YOUR OBJECTIVE:
Each line below with the string "node" should be copied.

Stored data
★ ★ ★ ★ ★ ★ ★
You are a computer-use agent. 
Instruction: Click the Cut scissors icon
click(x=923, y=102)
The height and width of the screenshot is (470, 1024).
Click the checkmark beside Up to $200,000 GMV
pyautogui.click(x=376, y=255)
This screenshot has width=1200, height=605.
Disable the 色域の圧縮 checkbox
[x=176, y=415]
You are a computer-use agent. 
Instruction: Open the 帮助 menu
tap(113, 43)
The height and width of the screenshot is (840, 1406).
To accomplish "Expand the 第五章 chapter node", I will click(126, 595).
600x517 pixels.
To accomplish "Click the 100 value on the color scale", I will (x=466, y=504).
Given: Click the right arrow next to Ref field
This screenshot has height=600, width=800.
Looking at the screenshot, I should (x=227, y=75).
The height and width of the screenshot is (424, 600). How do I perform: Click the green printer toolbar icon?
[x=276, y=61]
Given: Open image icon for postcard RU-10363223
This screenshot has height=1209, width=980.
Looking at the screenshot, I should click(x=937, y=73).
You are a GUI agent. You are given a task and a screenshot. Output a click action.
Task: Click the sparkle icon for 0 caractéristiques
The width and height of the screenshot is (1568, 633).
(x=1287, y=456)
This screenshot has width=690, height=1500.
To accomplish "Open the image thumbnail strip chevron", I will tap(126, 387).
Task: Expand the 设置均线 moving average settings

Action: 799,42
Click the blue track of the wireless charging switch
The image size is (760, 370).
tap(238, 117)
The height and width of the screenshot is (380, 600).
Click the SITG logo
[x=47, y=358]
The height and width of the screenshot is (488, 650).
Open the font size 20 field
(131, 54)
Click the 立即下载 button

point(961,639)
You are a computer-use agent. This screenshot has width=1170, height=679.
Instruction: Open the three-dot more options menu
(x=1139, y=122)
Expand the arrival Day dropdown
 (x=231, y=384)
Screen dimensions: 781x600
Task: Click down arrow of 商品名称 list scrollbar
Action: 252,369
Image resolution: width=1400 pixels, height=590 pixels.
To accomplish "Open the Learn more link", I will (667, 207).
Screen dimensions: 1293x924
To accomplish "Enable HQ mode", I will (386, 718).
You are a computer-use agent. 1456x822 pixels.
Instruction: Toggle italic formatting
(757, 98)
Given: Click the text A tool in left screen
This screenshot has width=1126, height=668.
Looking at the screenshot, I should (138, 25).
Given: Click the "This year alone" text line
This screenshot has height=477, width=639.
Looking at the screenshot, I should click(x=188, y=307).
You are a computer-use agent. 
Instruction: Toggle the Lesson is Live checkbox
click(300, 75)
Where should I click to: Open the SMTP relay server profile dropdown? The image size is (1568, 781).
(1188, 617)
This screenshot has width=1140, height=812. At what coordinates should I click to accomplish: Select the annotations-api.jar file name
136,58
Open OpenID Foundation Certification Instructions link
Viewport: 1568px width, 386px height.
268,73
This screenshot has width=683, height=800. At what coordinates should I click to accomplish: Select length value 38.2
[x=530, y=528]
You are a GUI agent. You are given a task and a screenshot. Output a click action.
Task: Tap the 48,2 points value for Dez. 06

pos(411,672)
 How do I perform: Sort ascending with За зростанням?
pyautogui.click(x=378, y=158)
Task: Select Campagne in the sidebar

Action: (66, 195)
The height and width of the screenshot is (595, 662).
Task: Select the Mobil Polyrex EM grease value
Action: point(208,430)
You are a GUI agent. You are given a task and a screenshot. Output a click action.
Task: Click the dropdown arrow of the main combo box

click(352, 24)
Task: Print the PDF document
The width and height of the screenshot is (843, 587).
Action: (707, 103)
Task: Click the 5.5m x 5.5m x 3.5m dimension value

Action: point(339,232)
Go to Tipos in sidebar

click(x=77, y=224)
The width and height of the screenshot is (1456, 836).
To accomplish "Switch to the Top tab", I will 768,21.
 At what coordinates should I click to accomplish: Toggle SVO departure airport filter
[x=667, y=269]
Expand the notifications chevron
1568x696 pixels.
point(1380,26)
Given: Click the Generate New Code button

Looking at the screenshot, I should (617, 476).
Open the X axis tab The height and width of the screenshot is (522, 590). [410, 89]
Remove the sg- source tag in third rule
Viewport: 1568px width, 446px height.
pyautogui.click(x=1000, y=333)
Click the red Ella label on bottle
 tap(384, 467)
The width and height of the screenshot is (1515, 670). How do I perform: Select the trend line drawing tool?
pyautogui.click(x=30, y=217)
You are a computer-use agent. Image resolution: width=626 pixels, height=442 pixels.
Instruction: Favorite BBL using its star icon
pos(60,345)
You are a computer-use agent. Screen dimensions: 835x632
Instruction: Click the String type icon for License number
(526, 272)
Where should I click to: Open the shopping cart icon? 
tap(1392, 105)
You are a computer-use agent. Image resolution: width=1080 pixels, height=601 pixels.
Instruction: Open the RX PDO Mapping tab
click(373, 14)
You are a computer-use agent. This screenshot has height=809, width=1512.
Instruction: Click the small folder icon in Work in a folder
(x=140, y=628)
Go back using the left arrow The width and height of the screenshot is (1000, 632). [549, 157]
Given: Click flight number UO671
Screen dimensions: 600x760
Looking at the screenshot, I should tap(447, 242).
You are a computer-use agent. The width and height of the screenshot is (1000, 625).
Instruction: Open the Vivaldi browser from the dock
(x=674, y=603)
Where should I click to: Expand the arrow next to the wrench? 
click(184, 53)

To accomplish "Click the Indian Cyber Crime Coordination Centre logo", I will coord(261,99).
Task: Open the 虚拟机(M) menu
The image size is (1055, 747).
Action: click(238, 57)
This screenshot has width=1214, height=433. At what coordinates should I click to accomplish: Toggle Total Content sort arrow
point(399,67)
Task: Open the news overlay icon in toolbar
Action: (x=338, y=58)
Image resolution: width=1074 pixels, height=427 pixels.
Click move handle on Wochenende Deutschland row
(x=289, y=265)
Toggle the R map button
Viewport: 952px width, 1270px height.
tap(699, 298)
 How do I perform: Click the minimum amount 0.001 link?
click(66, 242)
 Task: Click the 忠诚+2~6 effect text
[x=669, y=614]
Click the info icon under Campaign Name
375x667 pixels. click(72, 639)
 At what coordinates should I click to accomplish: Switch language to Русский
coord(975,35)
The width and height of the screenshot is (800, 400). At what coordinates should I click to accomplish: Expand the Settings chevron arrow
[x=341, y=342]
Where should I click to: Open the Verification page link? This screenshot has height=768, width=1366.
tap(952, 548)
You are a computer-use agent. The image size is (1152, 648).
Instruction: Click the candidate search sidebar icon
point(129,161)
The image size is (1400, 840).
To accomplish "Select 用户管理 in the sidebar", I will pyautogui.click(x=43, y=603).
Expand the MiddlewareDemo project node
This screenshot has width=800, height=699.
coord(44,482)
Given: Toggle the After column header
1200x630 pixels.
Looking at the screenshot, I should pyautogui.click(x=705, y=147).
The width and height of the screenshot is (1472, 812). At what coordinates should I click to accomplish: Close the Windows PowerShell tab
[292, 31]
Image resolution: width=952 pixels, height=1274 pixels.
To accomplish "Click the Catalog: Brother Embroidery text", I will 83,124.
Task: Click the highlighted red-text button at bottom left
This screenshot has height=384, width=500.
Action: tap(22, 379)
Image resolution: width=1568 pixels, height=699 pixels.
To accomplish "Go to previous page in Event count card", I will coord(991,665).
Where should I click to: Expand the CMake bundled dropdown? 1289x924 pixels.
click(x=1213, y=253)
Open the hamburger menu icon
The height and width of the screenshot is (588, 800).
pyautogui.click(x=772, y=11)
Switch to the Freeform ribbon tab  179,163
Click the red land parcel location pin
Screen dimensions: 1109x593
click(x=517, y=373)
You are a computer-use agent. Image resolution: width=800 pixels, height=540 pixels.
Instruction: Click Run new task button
★ ★ ★ ★ ★ ★ ★
FINAL ANSWER:
To accomplish "Expand the 第五章 chapter node", I will click(126, 595).
Expand the MiddlewareDemo project node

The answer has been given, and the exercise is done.